*Exercises:*
[A] According to the Krishnamoorthi article, since what year has birthright citizenship been a constitutional protection?
[B] Duplicate the Krishnamoorthi article from "Krishnamoorthi emphasized that" up to and including "the technological gap.".
══ Selected text
Krishnamoorthi issues sharp warnings on public safety, national security, and constitutional rights
By: Dr Avi Verma
Congressman Raja Krishnamoorthi issued a trio of forceful statements this week on matters ranging from a dangerous ICE operation in his district to national security concerns over AI chip exports and the future of birthright citizenship in the United States.
ICE Operation in Elgin Sparks Outrage After Chemical Exposure Sends Residents for Medical Treatment
In Elgin, Illinois — part of Krishnamoorthi’s congressional district — an Immigration and Customs Enforcement operation resulted in a vehicle crash and the release of chemical irritants that drifted into a residential area. Several residents, including a young child, reportedly required medical treatment for chemical exposure.
Krishnamoorthi condemned the incident in unequivocal terms.
“I am outraged that a brazen ICE operation in Elgin resulted in a car crash and the deployment of chemical irritants that left multiple people needing medical treatment,” he said. “Spraying tear gas in a residential neighborhood is an unacceptable danger to the community, no matter the circumstances.”
He demanded immediate answers from ICE and the Department of Homeland Security on why chemical agents were used and what accountability measures will follow.
Congressman Warns of “Profound National Security Mistake” as Trump Administration Considers H200 AI Chip Exports to China
In Washington, Krishnamoorthi raised alarms over President Trump’s plan to permit NVIDIA’s H200 advanced AI chips to be exported to the Chinese Communist Party. As the Ranking Member of the House Select Committee on the Strategic Competition Between the United States and the CCP, Krishnamoorthi framed the potential approval as a critical threat.
“Allowing the export of advanced U.S. AI chips to the Chinese Communist Party would be a profound national security mistake and a gift to our top strategic competitor,” he wrote.
Krishnamoorthi emphasized that high-end GPUs remain central to the United States’ technological edge in AI development, defense modernization, and economic competitiveness. Weakening export controls, he argued, would help Beijing narrow the technological gap.
“Instead of opening the spigot for H200 sales to China, we should strengthen guardrails, build cutting-edge capacity here in the United States, and ensure that American workers and our national security — not the CCP — benefit from the future of AI,” he said.
Krishnamoorthi Urges Supreme Court to Uphold Birthright Citizenship
The congressman also weighed in on the Supreme Court’s decision to hear President Trump’s challenge to the 14th Amendment’s guarantee of birthright citizenship — a bedrock constitutional protection since 1868.
════
══ Data section
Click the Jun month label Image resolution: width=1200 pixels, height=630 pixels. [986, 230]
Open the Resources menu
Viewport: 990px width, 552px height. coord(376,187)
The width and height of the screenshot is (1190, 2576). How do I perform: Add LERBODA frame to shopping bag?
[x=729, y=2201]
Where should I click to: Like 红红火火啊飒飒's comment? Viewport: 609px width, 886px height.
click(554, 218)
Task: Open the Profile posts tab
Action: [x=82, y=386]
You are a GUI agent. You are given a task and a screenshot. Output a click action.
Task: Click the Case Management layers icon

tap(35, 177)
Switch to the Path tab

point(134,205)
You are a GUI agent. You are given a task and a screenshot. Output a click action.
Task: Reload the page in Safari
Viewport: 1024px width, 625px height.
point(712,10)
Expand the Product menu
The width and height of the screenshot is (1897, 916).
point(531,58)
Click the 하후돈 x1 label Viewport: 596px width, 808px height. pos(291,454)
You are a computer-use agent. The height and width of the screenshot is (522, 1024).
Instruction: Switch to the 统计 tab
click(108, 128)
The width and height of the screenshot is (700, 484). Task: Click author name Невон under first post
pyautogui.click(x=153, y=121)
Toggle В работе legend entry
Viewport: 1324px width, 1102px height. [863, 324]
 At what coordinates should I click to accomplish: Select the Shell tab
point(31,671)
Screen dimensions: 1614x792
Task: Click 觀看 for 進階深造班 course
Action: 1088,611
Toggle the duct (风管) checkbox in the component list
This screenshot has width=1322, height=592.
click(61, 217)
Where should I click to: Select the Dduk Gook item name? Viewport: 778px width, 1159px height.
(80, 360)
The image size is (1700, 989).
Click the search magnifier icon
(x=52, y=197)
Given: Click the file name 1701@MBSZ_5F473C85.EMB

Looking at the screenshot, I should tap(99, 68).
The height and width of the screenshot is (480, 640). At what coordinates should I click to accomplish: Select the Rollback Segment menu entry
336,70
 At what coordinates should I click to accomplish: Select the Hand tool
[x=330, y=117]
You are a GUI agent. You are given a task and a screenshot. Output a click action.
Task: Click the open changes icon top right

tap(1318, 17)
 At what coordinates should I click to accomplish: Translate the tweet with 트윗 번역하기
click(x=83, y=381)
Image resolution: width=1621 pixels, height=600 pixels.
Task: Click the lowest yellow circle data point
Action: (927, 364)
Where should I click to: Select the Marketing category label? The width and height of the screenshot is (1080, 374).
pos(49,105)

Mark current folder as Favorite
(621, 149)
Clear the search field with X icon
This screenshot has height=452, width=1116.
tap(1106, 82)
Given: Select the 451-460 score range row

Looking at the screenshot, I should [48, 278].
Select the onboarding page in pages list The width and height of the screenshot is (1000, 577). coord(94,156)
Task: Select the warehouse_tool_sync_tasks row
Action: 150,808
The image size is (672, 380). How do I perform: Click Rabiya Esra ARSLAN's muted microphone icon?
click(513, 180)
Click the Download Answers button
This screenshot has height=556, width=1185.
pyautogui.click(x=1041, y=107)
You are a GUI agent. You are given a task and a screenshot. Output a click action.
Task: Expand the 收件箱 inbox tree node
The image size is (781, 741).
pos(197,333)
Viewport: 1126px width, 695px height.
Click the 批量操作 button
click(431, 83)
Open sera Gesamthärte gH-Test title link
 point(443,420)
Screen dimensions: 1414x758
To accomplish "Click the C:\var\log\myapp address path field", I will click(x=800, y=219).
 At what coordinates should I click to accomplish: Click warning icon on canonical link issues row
════
*Task-by-task results:*
[A] 1868

[B]
Krishnamoorthi emphasized that high-end GPUs remain central to the United States’ technological edge in AI development, defense modernization, and economic competitiveness. Weakening export controls, he argued, would help Beijing narrow the technological gap.